[Aufgaben]:
**A.** Nenne alle Städte, die im Urteilsauszug vorkommen. Führe jede nur einmal auf, in der Reihenfolge ihres ersten Auftretens.
**B.** Schreib den Urteilsauszug von "41. Auszug aus" bis "eine ausländische sein." noch einmal ab und ersetze dabei "ausländische" durch "fremde".

[Textauszug]:
==*==
Sammlung der Entscheidungen des Schweizerischen Bundesgerichts
Collection des arrêts du Tribunal fédéral suisse
Raccolta delle decisioni del Tribunale federale svizzero

BGE 89 IV 204



89 IV 204

41. Auszug aus dem Urteil des Kassationshofes vom 25. Oktober 1963
i.S. Kalisch gegen Staatsanwaltschaft des Kantons Zürich. Regeste

    1.  Art. 303 StGB. Die Behörde, bei der die Falschbeschuldigung
erfolgt, kann auch eine ausländische sein.

    2.  Art. 301 Ziff. 1 StGB. Diese Bestimmung setzt nicht voraus, dass
der militärische Nachrichtendienst dem fremden Staat, für den er betrieben
wird, nützlich oder dem andern fremden Staat, gegen den er gerichtet ist,
nachteilig sei.

Sachverhalt

                       Aus dem Tatbestand:

    A.- Kalisch, der in Westberlin für den ostdeutschen Nachrichtendienst
tätig gewesen war, übersiedelte anfangs 1961 nach Zürich. Zwei Monate
später richtete er von dort aus einen Brief an die Staatsanwaltschaft
beim Landgericht Halle (DDR), worin er den in Leipzig wohnhaften Fritz
Müller fälschlicherweise als Agenten des amerikanischen Nachrichtendienstes
bezeichnete, dessen angebliche militärische Spionagetätigkeit im einzelnen
schilderte und weitere Personen nannte, die mit Müller zusammengearbeitet
haben sollen. Ähnliche unwahre Beschuldigungen enthielt ein zweiter in
Zürich aufgegebener Brief, den Kalisch in der Erwartung, er werde in die
Hände der ostdeutschen Strafbehörden gelangen, im Mai 1961 an Müller
persönlich sandte. In der Folge knüpfte Kalisch mit verschiedenen
in der Bundesrepublik Deutschland wohnhaften Personen, die westlichen
Streitkräften nahe standen, enge Beziehungen an, um sie dem ostdeutschen
Nachrichtendienst dienstbar zu machen.
==*==
[Datenauszüge]:
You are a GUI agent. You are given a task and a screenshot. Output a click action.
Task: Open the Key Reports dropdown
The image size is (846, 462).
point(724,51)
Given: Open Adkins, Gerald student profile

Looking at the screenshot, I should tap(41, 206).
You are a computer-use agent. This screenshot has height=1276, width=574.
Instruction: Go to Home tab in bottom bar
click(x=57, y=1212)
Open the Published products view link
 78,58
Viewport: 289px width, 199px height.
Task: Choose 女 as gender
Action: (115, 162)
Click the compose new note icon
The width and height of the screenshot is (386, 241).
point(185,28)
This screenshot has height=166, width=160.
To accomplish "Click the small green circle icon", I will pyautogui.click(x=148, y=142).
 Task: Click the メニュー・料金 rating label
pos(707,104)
==*==
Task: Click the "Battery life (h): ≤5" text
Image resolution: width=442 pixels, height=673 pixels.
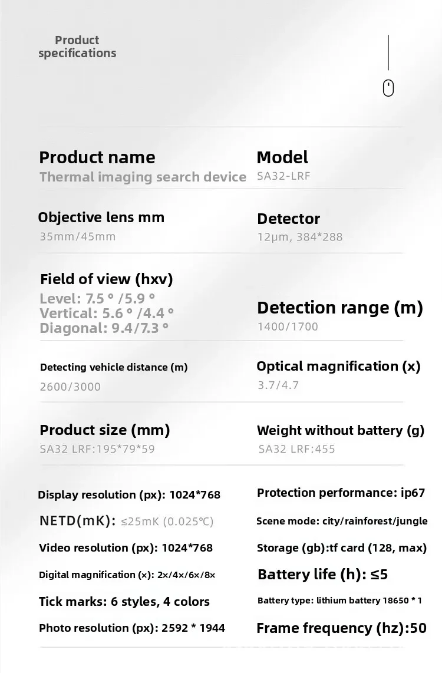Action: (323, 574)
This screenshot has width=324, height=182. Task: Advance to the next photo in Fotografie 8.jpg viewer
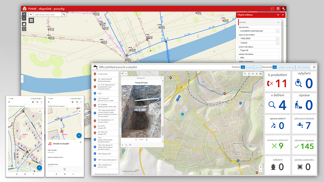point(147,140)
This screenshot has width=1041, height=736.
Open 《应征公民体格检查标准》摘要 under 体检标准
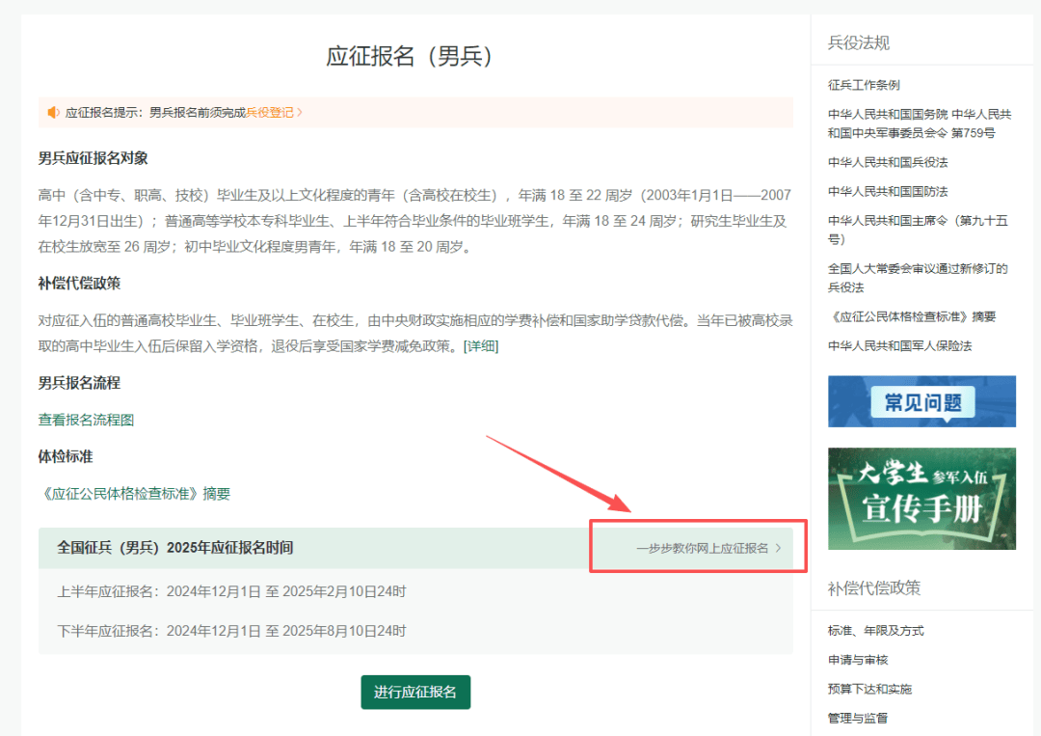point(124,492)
==*==
[Lösungen]:
**A.** Westberlin, Zürich, Halle, Leipzig

**B.**
41. Auszug aus dem Urteil des Kassationshofes vom 25. Oktober 1963
i.S. Kalisch gegen Staatsanwaltschaft des Kantons Zürich. Regeste

    1.  Art. 303 StGB. Die Behörde, bei der die Falschbeschuldigung
erfolgt, kann auch eine fremde sein.